Endless retries with NServiceBus

· 30 Mar 2024

One of the benefits of using messaging technologies is the ability to retry messages that failed to process (I also wrote about recoverability concepts here). NServiceBus provides extensive recoverability features, like immediate and delayed retries. However, there are scenarios where users might be surprised that these recoverability functions don’t correctly apply and messages seem to be processed infinitely instead of being moved to the error queue after exhausting the configured amount of retries.

NServiceBus recoverability

NServiceBus invokes message handlers as part of its message processing pipeline. When exceptions occur at any point during this pipeline (e.g., in a message handler or any behavior), the recoverability pipeline will be executed to determine what to do with the exception. This is when NServiceBus determines whether the message should be retried immediately, retried with a delay, or moved to the error queue.

However, the recoverability pipeline can’t be invoked if the NServiceBus endpoint process crashes completely (e.g., due to an OutOfMemory exception). Instead, the message will become available for processing again (the exact behavior depends on the specific transport, e.g., with Azure Service Bus, the lease lock will expire, and the message will be available for consumers again).

If the endpoint process constantly crashes on a specific message content, the recoverability features will never have the chance to interrupt this behavior, potentially leading to infinite retries.

Note: The NServiceBus recoverability pipeline can’t be invoked preemptively, as the pipeline requires the exception details to determine the proper recoverability action. Some transports might store the exception information in memory to deal with transaction limitations (e.g. MSMQ transport). Still, such approaches also won’t work in the described scenario as a process crash also wipes any temporary storage.

Solutions

To prevent infinite retries of messages, the message processing must be interrupted before executing the offending handler. There is no built-in solution in NServiceBus, but we can build this ourselves depending on the transport used. With the Azure Service Bus transport this is relatively easy to achieve: Azure Service Bus already tracks the delivery count of a message internally. We can make use of it in 2 ways:

Azure Service Bus native Dead Letter Queue (DLQ)

Azure Service Bus already comes with a built-in dead-lettering mechanism, which can be configured using the queue’s max delivery count setting. When a message has been delivered (but not consumed) to a client more than the configured amount, it is moved to the dead-letter queue.

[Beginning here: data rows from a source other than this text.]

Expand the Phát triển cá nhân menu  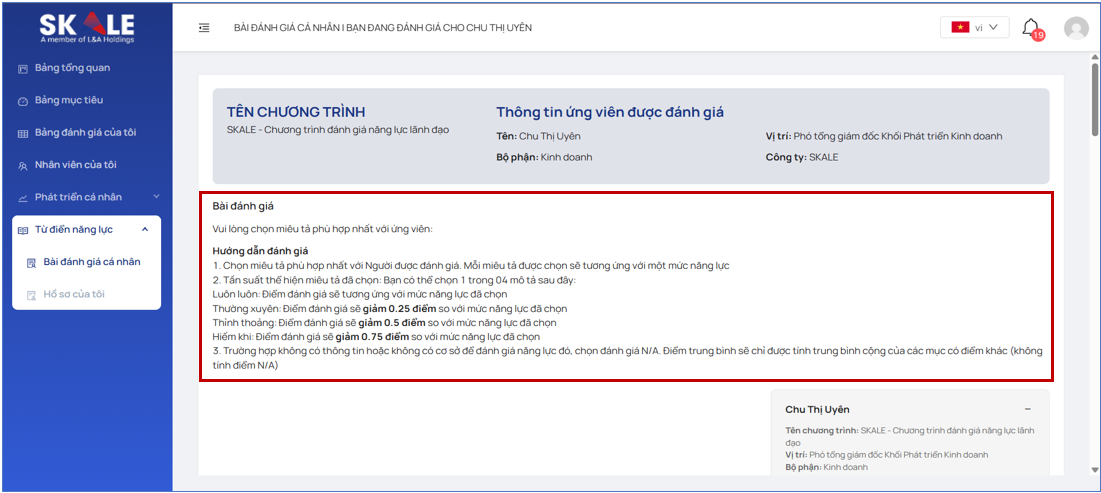pyautogui.click(x=156, y=197)
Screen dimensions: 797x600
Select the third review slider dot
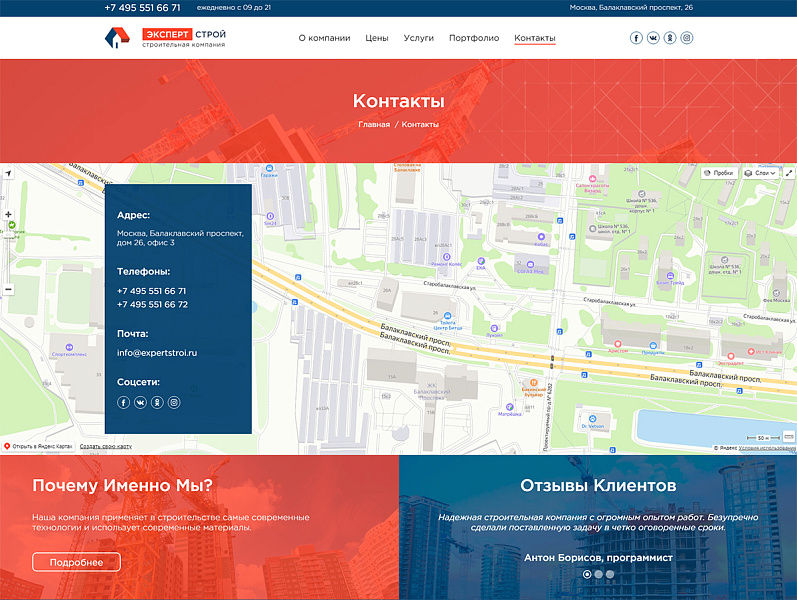pyautogui.click(x=610, y=574)
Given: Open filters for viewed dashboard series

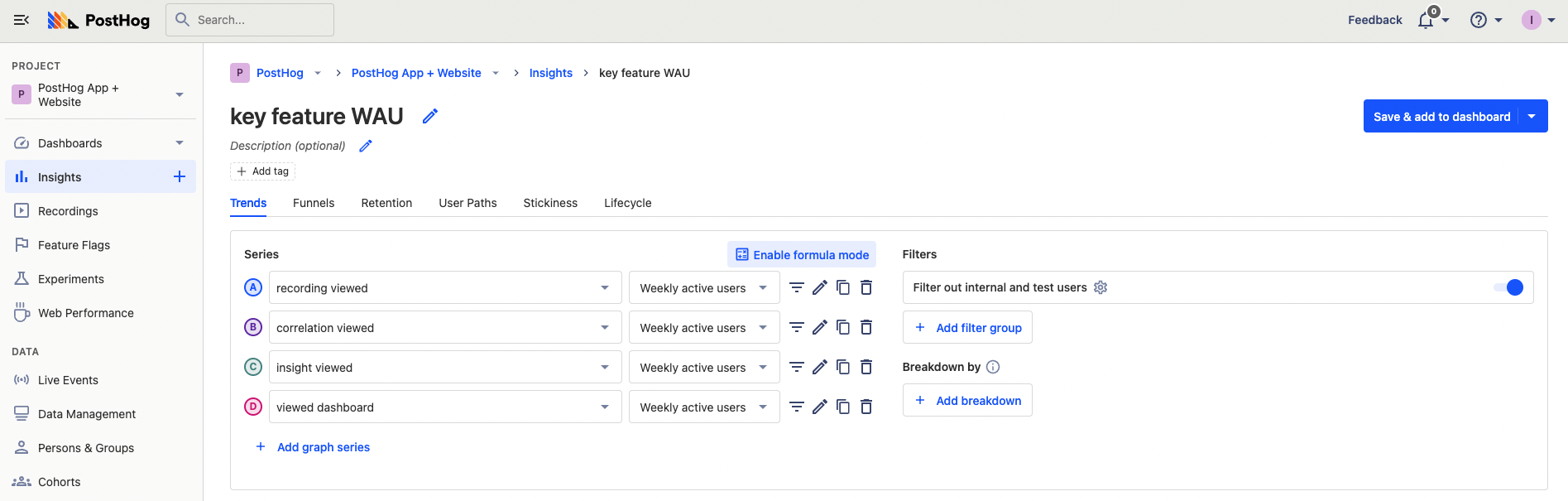Looking at the screenshot, I should [x=796, y=407].
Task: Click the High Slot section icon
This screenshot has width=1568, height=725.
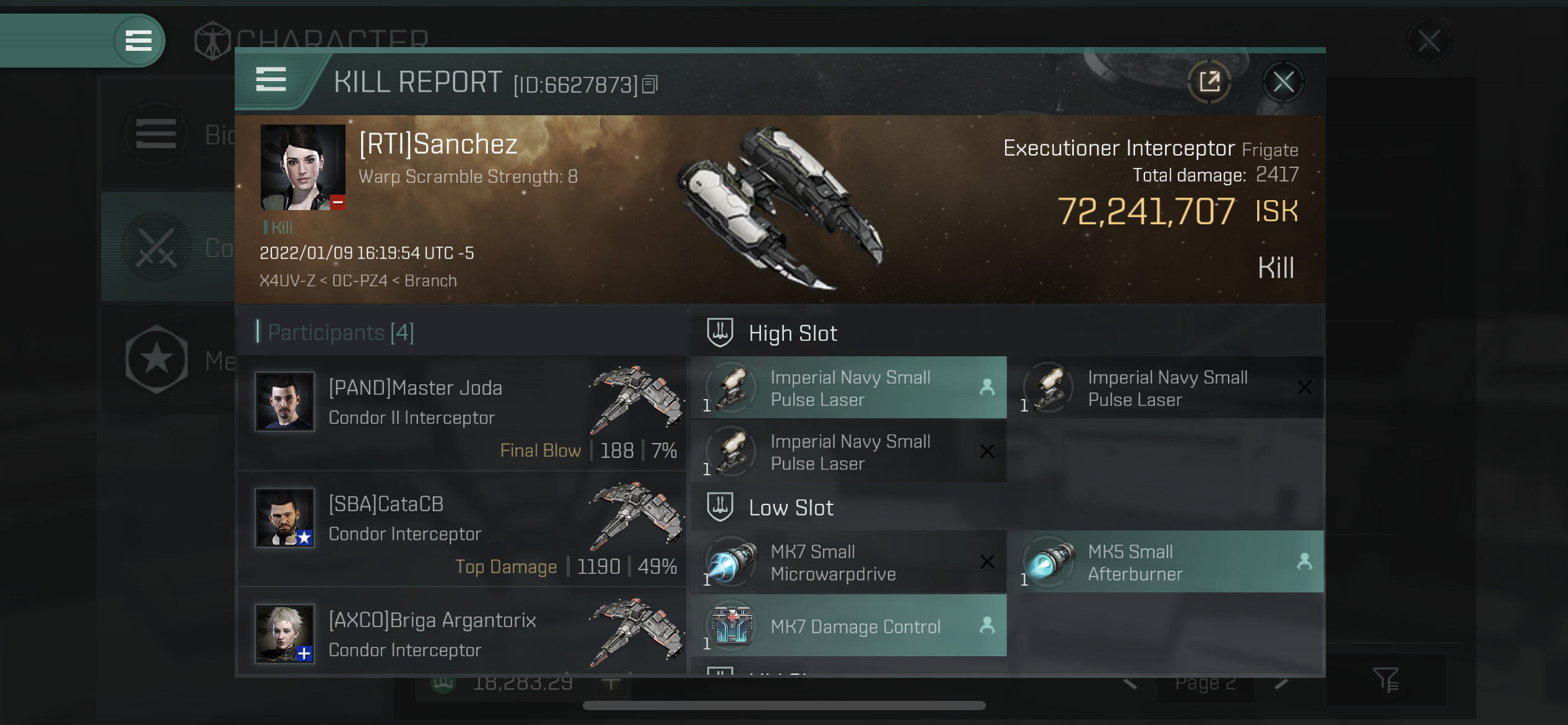Action: 720,333
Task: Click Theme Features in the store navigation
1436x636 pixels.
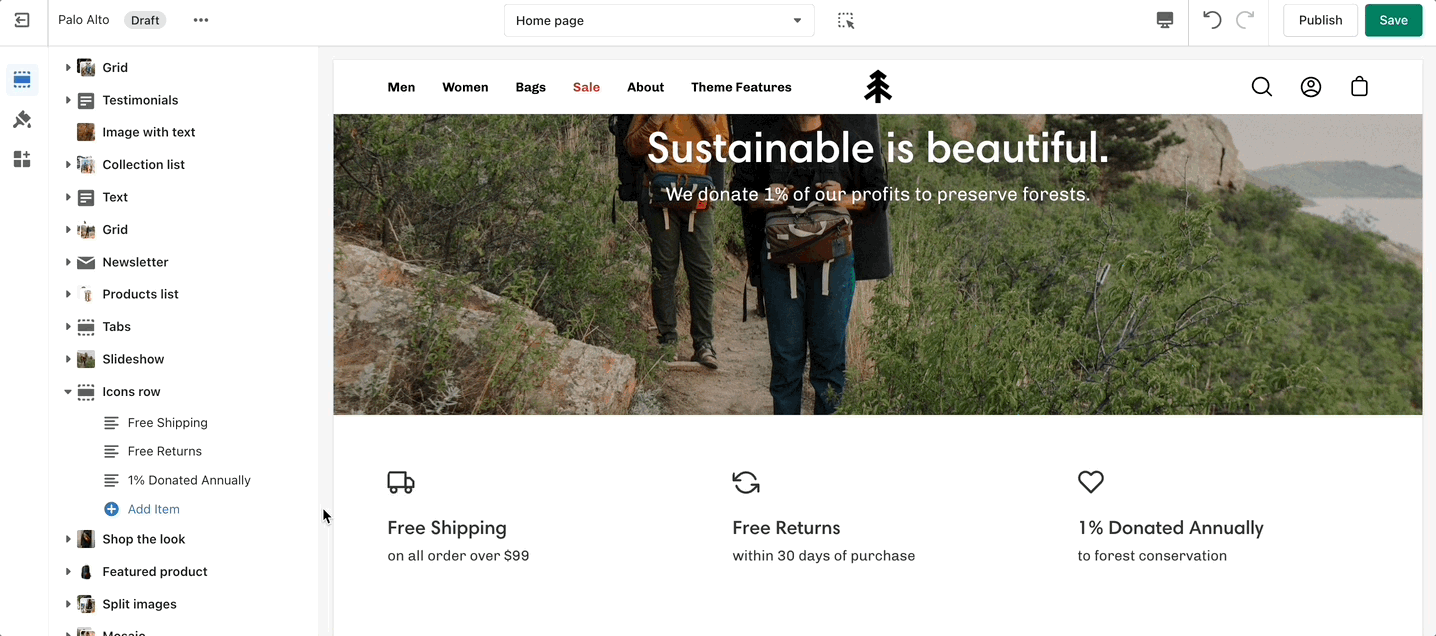Action: click(x=741, y=87)
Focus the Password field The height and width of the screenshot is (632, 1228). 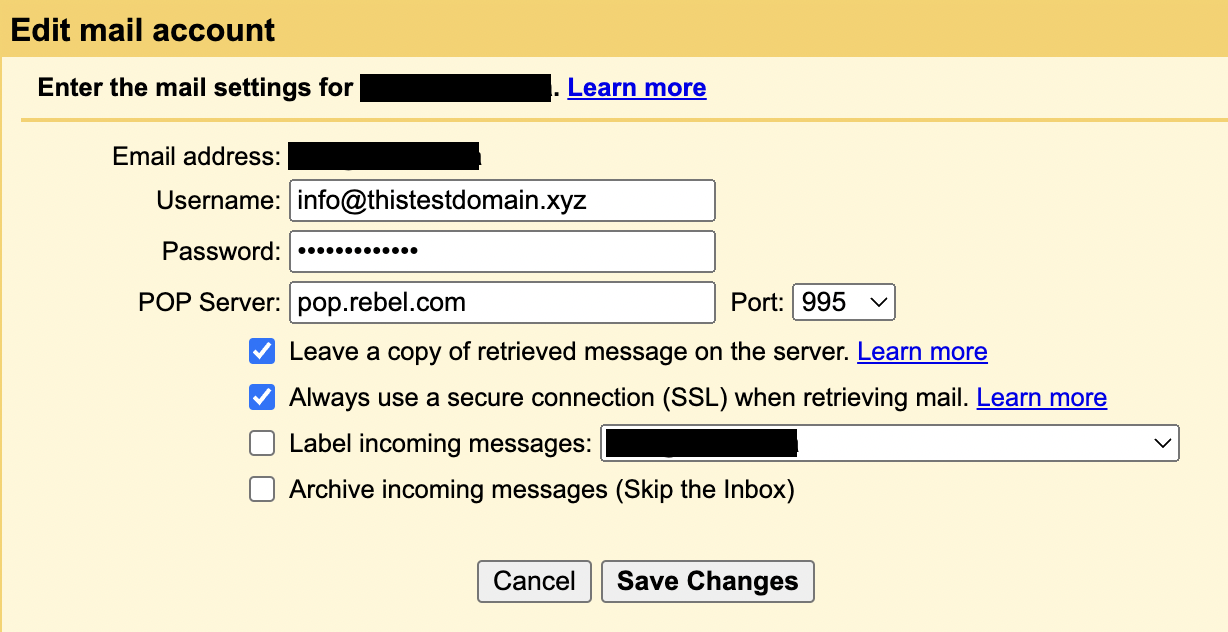502,251
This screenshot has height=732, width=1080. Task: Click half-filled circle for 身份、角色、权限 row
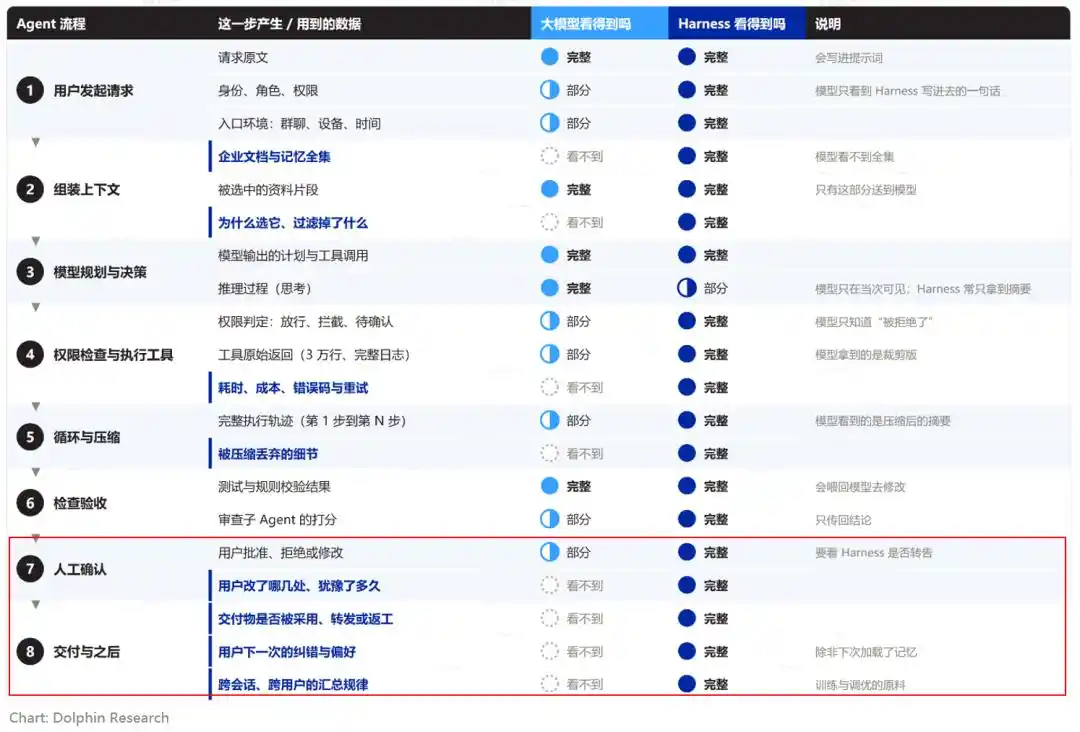tap(550, 90)
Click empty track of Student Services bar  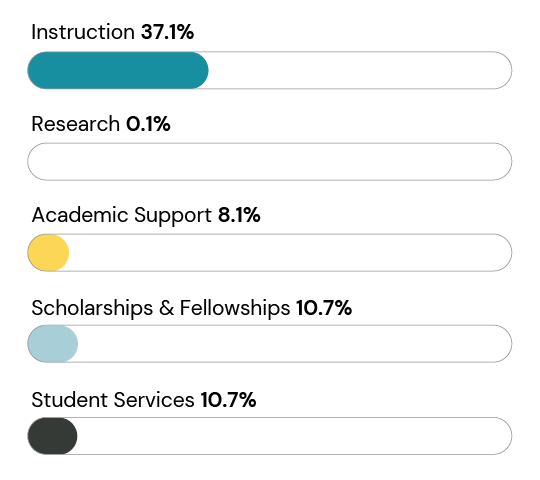[x=294, y=436]
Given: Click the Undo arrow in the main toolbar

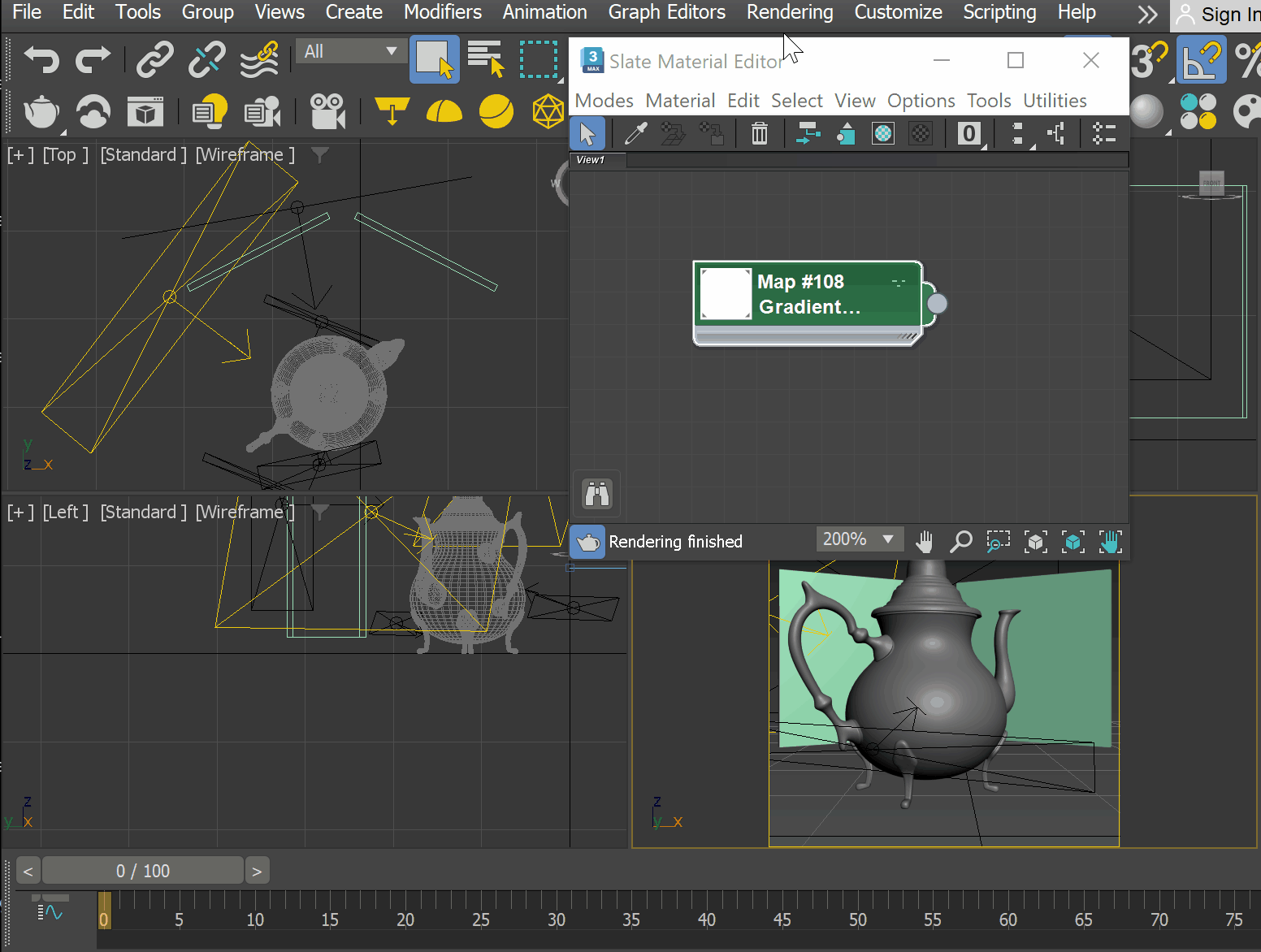Looking at the screenshot, I should (41, 60).
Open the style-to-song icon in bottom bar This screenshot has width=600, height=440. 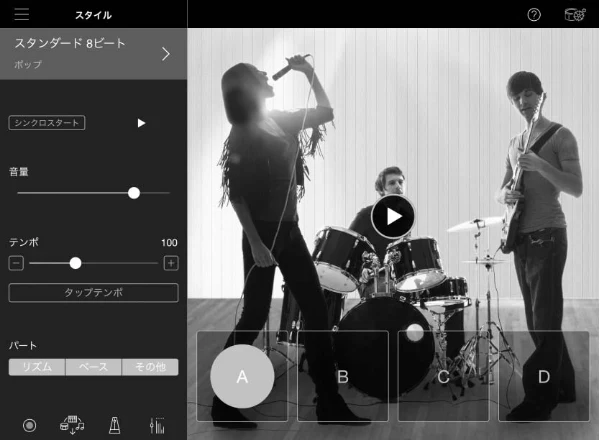pos(72,425)
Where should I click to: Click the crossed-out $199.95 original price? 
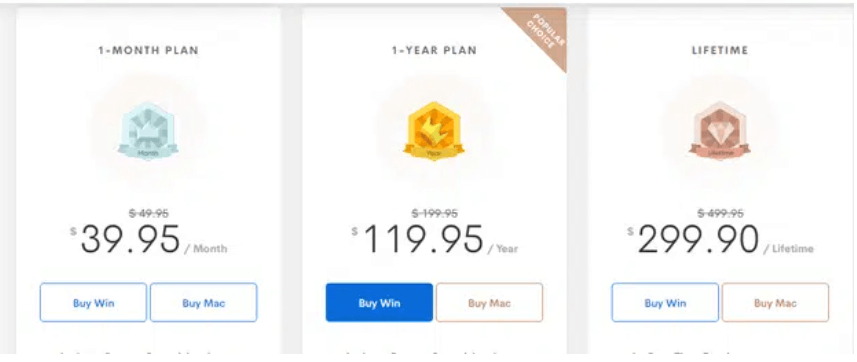435,213
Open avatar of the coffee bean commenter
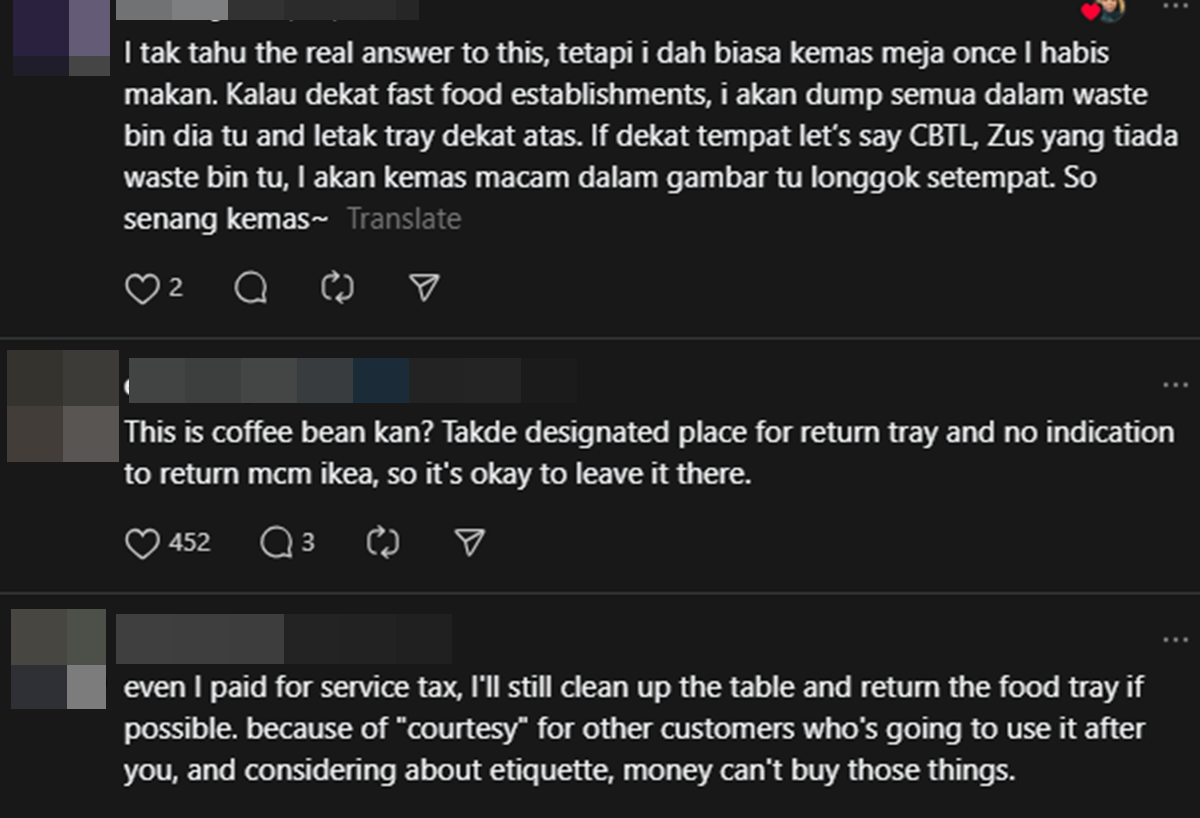Image resolution: width=1200 pixels, height=818 pixels. pos(62,405)
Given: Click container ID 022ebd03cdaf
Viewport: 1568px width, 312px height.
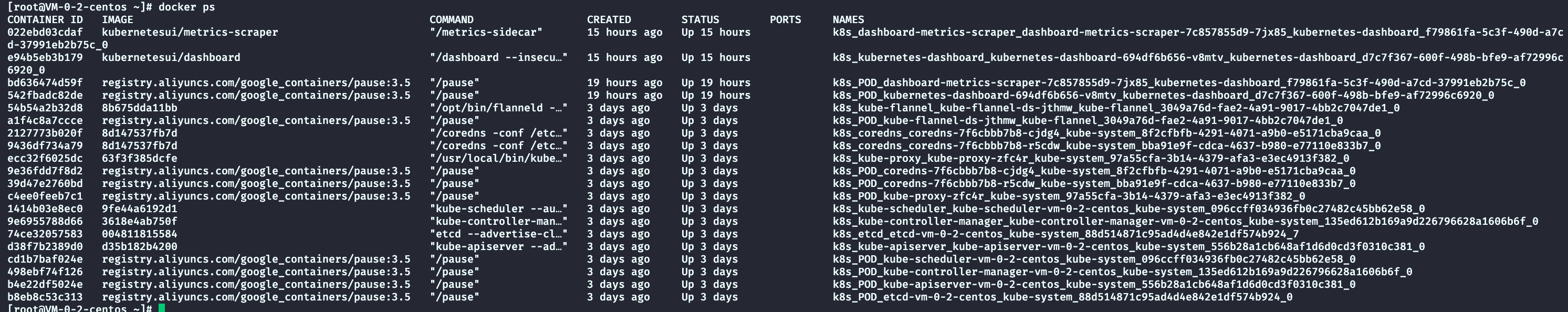Looking at the screenshot, I should [45, 32].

When you let NServiceBus create your Azure Service Bus queues, this value is set to int.MaxValue to prevent it from interfering with the NServiceBus recoverability configuration. You can take control of the queue creation yourself and set a more restrictive message processing limit on the queues. This simple solution comes with downsides:

NServiceBus doesn’t allow the configuration of this value, not via code-first configuration or the CLI tool. Therefore, you need to create the queues with all the other required settings manually, which can be error-prone.
The message is moved to the Azure Service Bus dead-letter queue instead of the NServiceBus configured error queue, making it more challenging to integrate with ServiceControl.

Shortcutting the pipeline

You can read the delivery count value of the incoming message within the pipeline and decide to invoke the recoverability pipeline directly, preventing the invocation of failing message handler code. The following code snippets show how to do that:

class InterceptingBehavior : Behavior<ITransportReceiveContext>
{
    public override Task Invoke(ITransportReceiveContext context, Func<Task> next)
    {
        // retrieve the ASB native message type to access additional message metadata
        var asbMessage = context.Extensions.Get<ServiceBusReceivedMessage>();
        if (asbMessage.DeliveryCount >= 30)
        {
            throw new MessageDeliveriesExceededException();
        }

        return next();
    }
}

class MessageDeliveriesExceededException : Exception {}

The custom behavior will inspect the delivery count tracked by Azure Service Bus and throw a custom exception if it exceeds the defined threshold. Both the behavior and the exception need to be registered during endpoint configuration:

configuration.Pipeline.Register(new InterceptingBehavior(), "Prevents endless retries due to process crashes");
// unrecoverable exceptions will move messages directly to the error queue, bypassing regular retries
configuration.Recoverability().AddUnrecoverableException<MessageDeliveriesExceededException>();

Note: Make sure to read number of possible retries in NServiceBus when defining the threshold to make sure the behavior doesn’t interfere with the regular retries behavior.

Conclusion

Understanding how NServiceBus’ recoverability feature works can help understand its limitations. Error cases that cause a total process shutdown should be very rare. For most users, it’s probably more helpful to monitor their endpoint health well to detect endpoint crashes rather than apply the described approaches. However, there might be cases where the described solutions can help mitigate the problem more reliably, and it’s once more a good example of how powerful custom pipeline behaviors are.